My friend said she would not be in a polyamorous relationship, but she would give him a year to get rid of them.

She then caught him lying again, and this time, when she confronted him, he said he had no intentions of getting rid of the women. Although she cried and so on, as I write this, she is at his house again.

Notice how her standards started at one place, and she continues to drop them. There is nothing wrong with this if she is truly happy, but she spends more time stressing about his whereabouts and crying than actually being happy. What happened to her?

Sadly, I’ve experienced this attempt to negotiate from goddess to doormat firsthand as well.

As a single man with several friends who are looking for relationships, I am occasionally asked about my availability and interest in dating. Outside of some extremely rare and specific circumstances, I’m not drawn to that life.

Unfortunately, I know what these women are looking for in a man, and when I tell them that I’m not interested in a relationship, they start to bargain with me. One conversation (over multiple weeks) went something like this.

Friend: I think we would be good together.

Me: I don’t really do the relationship thing.

Friend: Why?

Me: It just isn’t for me.

Friend: I’m different.

Me: I know.

Friend: So you should give it a try.

Me: I’ve done the relationship stuff before.
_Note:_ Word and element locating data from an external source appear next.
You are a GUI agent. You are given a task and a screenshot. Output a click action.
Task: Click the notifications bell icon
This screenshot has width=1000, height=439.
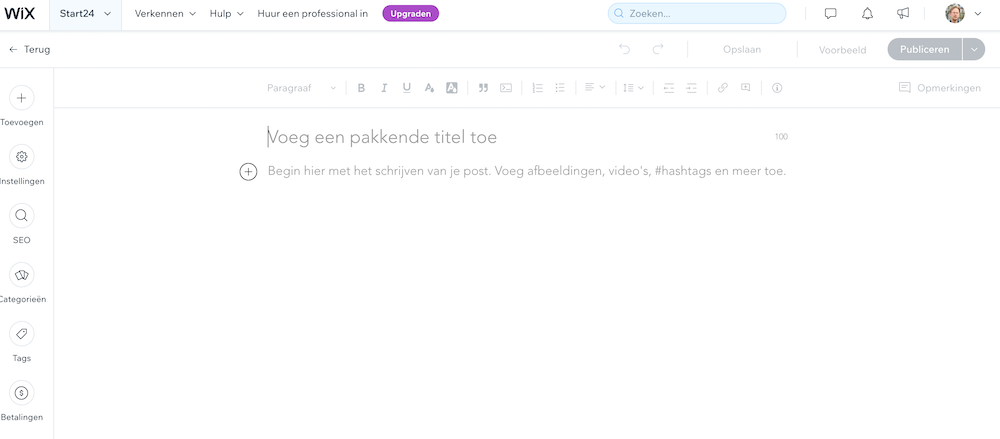point(867,14)
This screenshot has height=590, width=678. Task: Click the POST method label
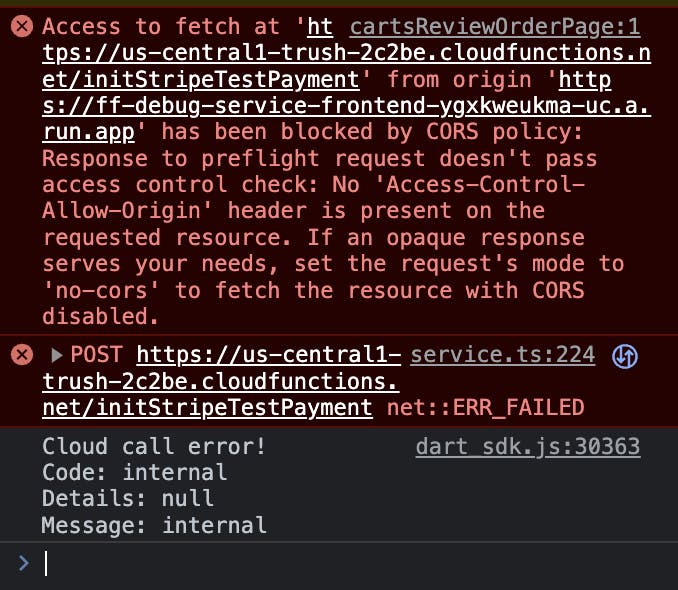98,355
I have a lot going on. It just isn’t for me.

……

Friend: You should be my boyfriend for a week and see how you like it.

Me: No. That is a bad idea.

Friend: I was joking, just a day.

Me: Haha.

……

Friend: I’m looking for a friend.

Me: Are you okay?

Friend: I’m looking for someone to hang out with.

Me: We can hang out.

Friend: And have sex with

Me: I don’t do relationships

Friend: I don’t want a relationship. I just want a buddy.

Me: Based on our conversations, I think you want a relationship.

Friend: I don’t anymore. I just want someone I can hang with and cuddle and spend time with sometimes, and be intimate with.

Me: Sounds like a relationship

…..

Friend: I’m just looking for someone I can have sex with a couple of times a week.

……

Friend: I’m just looking for someone I can have sex with once a month

…….

Friend: I’m just looking for someone to have sex with whenever they feel like it.

This is an extreme example, of course, but this type of thing has happened multiple times over the last several years.

I imagine some people equate sex to love. Sadly, as far as I can tell, this is the goal of Samuels’s proteges. The end product is a woman who is submissive and basically willing to do anything for a man.

Photo by Nathan Dumlao on Unsplash

I hope my empathy for the men and women involved in these situations comes through in my writing. Their actions usually stem from a place of pain, a desire for love and connection, and a fear of rejection.

I’m constantly inundated with the agony of the modern dating world, and I try my best to be a listening ear. Sometimes, real friendship is more meaningful than romantic entanglements, even though it may not seem so at the time.

The woman who desperately reached out for a relationship later thanked me for not taking advantage of her during a time of pain.

Still, I encourage her to seek therapy. I encourage any woman who feels the need to make herself small to please a man to be honest about what is important to her. We can be so quick to trick ourselves without realizing it.

I encourage men to seek therapy if they feel the only way they can find love and affection is by making a woman into a doormat. If they find some pride in that, I encourage them to look in the mirror and ask if they see a good person looking back.

As for the Kevin Samuels types who make money by manipulating boys, well, you already know you are garbage, but it isn’t too late to reflect and make some changes.